▶ [Description of the task]: In the records below, find the line containing "Download center (86, 1926)" and the line containing "[Browse] (29, 123)"; please repeat exactly the lines from one to the other, both included, and nothing more.

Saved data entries
....................

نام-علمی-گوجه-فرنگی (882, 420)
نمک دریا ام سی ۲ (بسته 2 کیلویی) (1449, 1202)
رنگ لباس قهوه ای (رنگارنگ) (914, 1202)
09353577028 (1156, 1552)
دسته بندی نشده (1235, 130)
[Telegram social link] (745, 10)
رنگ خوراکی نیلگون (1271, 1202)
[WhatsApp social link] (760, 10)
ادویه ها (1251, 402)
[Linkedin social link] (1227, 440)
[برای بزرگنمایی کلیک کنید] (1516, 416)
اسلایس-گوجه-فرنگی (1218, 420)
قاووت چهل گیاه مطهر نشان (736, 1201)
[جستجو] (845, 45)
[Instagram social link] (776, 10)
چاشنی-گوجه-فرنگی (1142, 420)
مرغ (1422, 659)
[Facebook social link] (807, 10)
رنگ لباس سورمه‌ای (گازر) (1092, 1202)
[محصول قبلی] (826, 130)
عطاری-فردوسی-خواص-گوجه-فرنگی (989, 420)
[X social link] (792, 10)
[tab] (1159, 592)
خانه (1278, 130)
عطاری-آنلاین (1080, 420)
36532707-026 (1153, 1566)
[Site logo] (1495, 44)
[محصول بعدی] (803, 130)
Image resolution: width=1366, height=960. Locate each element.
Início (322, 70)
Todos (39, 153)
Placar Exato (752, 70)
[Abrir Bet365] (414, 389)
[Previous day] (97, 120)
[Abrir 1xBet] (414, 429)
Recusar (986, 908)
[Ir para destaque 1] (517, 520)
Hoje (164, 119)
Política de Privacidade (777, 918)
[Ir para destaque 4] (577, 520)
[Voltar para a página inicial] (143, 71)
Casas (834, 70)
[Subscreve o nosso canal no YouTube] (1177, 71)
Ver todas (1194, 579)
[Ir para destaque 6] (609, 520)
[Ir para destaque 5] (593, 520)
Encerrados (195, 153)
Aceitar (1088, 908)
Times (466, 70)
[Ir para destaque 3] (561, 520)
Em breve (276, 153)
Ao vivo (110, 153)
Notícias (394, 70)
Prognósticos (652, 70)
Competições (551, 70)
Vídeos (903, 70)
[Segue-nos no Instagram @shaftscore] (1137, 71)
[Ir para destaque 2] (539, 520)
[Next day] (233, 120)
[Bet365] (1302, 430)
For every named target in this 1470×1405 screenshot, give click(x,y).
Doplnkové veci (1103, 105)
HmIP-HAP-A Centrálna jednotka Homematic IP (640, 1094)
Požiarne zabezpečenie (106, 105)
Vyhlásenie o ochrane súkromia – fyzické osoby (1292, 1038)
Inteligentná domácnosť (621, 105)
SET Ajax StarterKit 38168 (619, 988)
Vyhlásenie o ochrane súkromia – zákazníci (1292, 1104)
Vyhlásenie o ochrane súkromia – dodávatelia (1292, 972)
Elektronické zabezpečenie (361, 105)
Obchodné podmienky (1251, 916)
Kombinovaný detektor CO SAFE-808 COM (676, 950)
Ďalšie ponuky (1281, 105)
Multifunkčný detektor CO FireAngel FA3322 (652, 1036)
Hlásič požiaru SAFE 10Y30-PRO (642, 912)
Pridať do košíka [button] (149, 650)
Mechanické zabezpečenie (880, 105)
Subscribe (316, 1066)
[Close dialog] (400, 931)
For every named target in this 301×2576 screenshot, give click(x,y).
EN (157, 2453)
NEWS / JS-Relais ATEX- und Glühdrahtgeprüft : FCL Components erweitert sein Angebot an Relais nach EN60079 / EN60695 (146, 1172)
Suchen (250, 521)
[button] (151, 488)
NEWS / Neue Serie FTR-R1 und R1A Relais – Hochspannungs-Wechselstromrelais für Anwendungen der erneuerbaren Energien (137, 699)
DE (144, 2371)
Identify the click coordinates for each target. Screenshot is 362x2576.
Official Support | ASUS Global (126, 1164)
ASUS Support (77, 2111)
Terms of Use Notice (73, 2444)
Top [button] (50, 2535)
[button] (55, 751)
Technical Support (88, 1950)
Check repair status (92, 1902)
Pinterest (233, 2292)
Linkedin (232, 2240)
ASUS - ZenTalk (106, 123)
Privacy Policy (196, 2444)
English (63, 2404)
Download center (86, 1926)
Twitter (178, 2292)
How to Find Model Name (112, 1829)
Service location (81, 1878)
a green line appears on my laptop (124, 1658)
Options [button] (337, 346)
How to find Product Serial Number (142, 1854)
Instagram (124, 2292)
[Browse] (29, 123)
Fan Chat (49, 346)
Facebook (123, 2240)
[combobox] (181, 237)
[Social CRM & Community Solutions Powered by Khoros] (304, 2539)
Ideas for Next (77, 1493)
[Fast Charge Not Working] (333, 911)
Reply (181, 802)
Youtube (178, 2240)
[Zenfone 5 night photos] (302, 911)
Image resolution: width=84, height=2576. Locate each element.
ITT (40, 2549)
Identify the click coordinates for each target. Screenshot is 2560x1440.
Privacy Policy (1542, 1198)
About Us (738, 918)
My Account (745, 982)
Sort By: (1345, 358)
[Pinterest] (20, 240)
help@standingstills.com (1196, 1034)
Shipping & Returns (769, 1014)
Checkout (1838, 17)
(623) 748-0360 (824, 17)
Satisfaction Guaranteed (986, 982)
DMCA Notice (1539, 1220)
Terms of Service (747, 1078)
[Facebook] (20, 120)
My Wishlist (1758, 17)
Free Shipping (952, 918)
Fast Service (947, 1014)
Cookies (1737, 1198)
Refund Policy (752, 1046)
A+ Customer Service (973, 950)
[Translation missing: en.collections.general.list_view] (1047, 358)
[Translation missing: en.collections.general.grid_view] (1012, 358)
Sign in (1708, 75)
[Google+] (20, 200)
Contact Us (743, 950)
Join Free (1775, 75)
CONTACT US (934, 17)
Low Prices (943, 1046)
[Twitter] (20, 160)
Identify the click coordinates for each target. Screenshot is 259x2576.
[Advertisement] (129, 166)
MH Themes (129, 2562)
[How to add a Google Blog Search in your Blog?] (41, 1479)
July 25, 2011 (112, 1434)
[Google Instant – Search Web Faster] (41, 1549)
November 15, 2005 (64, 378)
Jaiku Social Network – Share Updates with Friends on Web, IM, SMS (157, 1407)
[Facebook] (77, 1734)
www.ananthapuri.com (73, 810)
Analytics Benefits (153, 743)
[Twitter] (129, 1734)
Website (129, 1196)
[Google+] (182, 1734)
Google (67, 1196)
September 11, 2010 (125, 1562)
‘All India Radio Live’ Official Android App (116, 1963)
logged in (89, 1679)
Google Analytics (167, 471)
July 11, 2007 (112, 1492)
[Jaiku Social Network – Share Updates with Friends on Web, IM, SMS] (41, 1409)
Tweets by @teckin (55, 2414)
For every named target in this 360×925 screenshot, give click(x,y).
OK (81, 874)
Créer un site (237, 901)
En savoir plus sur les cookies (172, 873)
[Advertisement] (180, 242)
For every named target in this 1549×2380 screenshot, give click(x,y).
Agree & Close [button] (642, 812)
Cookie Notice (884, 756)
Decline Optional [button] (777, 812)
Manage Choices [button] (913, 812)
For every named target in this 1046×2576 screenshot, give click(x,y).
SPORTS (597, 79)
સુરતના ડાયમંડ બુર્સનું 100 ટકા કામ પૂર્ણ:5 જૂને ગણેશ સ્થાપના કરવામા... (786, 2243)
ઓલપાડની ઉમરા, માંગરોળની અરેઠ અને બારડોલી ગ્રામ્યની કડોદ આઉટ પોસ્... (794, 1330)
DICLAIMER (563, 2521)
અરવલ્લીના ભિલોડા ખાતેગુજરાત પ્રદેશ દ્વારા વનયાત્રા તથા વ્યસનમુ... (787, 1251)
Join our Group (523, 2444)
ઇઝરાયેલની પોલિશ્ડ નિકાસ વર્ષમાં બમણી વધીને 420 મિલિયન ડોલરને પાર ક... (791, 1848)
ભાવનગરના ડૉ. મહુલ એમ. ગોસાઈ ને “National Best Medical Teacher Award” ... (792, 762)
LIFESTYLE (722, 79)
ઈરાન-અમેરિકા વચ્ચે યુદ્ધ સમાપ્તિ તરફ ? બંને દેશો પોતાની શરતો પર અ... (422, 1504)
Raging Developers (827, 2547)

....................

▶ [Answer area]:
Download center (86, 1926)
Twitter (178, 2292)
How to Find Model Name (112, 1829)
Service location (81, 1878)
a green line appears on my laptop (124, 1658)
Options [button] (337, 346)
How to find Product Serial Number (142, 1854)
Instagram (124, 2292)
[Browse] (29, 123)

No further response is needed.